README

fairGATE is an R package for training and analysing fairness-aware gated neural networks (Mixture-of-Experts models) designed for subgroup-aware prediction and interpretability in many types of data, including but not limited to: health, clinical and economic data.

🧠 Overview

Modern clinical prediction models often perform unevenly across demographic or clinical subgroups (e.g., sex, age, ethnicity).
fairGATE implements a flexible Gated Neural Network (GNN) architecture that explicitly models subgroup-specific experts while maintaining a shared gating mechanism.
This allows users to:

The package provides a full, reproducible pipeline: 1. Data preparation: prepare_data()
2. Model training: train_gnn()
3. Result analysis: analyse_gnn_results() and analyse_experts()
4. Visualisation: plot_sankey() and other diagnostic plots 5. Fairness evaluation export_f360_csv for use in IBM’s AIF360

🎯 Purpose

The goal of fairGATE is to make fair, interpretable, and subgroup-aware deep learning accessible to health and clinical researchers.
It is designed for use with binary outcomes and subgroup variables such as gender, ethnicity, income, or treatment group.
The methods draw on: - Jordan and Jacobs (1994) doi:10.1162/neco.1994.6.2.181
- Hardt, Price, and Srebro (2016) doi:10.1145/3157382
- Iniesta, Stahl, and McGuffin (2016) doi:10.1016/j.jad.2016.03.016

fairGATE User Guide: Function Reference

This guide provides a concise overview of the core functions within fairGATE, designed to help users prepare data, train fairness-aware Gated Neural Networks (GNNs), analyse results, and export fairness metrics.

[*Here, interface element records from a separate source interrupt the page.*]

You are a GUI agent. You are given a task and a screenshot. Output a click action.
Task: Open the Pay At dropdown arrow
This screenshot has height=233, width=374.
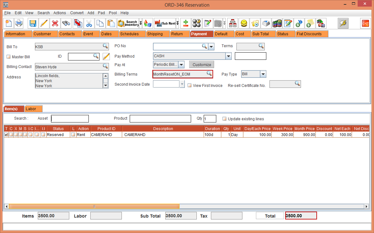[x=181, y=65]
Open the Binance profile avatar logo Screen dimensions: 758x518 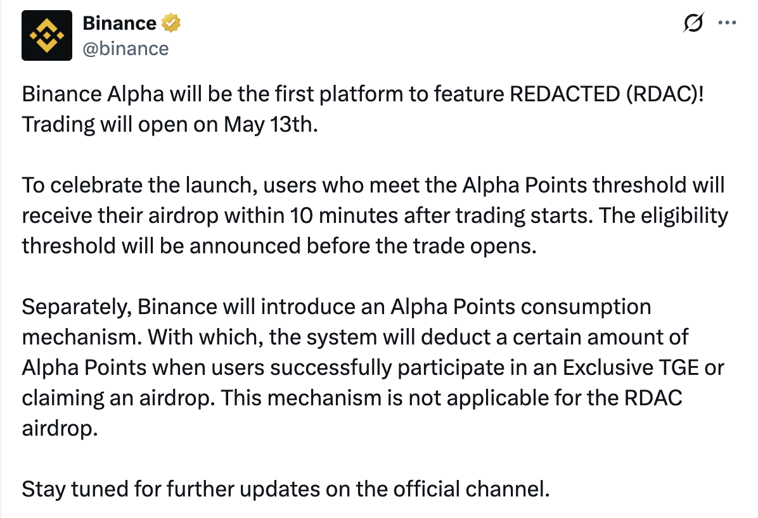point(47,35)
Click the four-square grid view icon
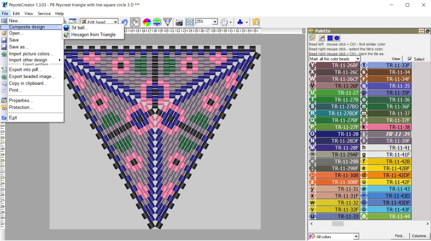Screen dimensions: 431x241 pos(190,22)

Each section summarises the purpose, arguments, and outputs of each function with practical examples.

🧩 Data Preparation

prepare_data()

Prepares a dataframe for GNN training by cleaning, encoding, and scaling features. It defines the binary outcome and sensitive group variable, returning a structured list ready for use in train_gnn().

Usage

prepared_data <- prepare_data(
  data,
  outcome_var,
  group_var,
  cols_to_remove = NULL
)

Arguments

Returns

A list containing: - X: Scaled numeric feature matrix. - y: Binary outcome vector. - group: Encoded group vector. - feature_names: Column names of the feature matrix. - subject_ids: Optional subject identifiers.

Example

prepared_data_chd <- prepare_data(
  data = sim_df_encoded,
  outcome_var = "chd_event",
  group_var = "race",
  cols_to_remove = "patient_id"
)

⚙️ Model Training

train_gnn()

Trains a fairness-aware Gated Neural Network (GNN) using a fairness-constrained loss to reduce subgroup disparities in predictions. Supports optional hyperparameter tuning, repeated splits, and automatic fairness evaluation.

Usage

final_fit <- train_gnn(
  prepared_data = prepared_data_chd,
  hyper_grid = tuning_grid,
  num_repeats = 7,
  epochs = 140,
  run_tuning = TRUE,
  verbose = TRUE
)

Arguments

Setting up tuning grid and manual parameters

# Define a modest tuning grid for quick search
tuning_grid <- expand.grid(
  lr = c(5e-4, 1e-3, 2e-3),
  hidden_dim = c(64L, 128L),
  dropout_rate = c(0.2, 0.3),
  lambda = c(0.6, 0.8),
  temperature = c(0.7, 1.0),
  KEEP.OUT.ATTRS = FALSE
)

# Or define best_params directly for a single configuration
best_params <- data.frame(
  lr = 1e-3,
  hidden_dim = 128L,
  dropout_rate = 0.3,
  lambda = 0.6,
  temperature = 0.7
)

# Example without tuning (uses best_params)
final_fit <- train_gnn(
  prepared_data = prepared_data_chd,
  run_tuning = FALSE,
  best_params = best_params,
  num_repeats = 5,
  epochs = 120,
  verbose = TRUE
)

Returns

A list containing: - final_results: Predictions and true outcomes per subject. - gate_weights: Gate probabilities and entropy measures. - expert_weights: Input-layer weights for each expert. - performance_summary: AUC and Brier Score summary. - aif360_data: Data formatted for fairness metric computation. - tuning_results: Grid search outcomes when tuning enabled.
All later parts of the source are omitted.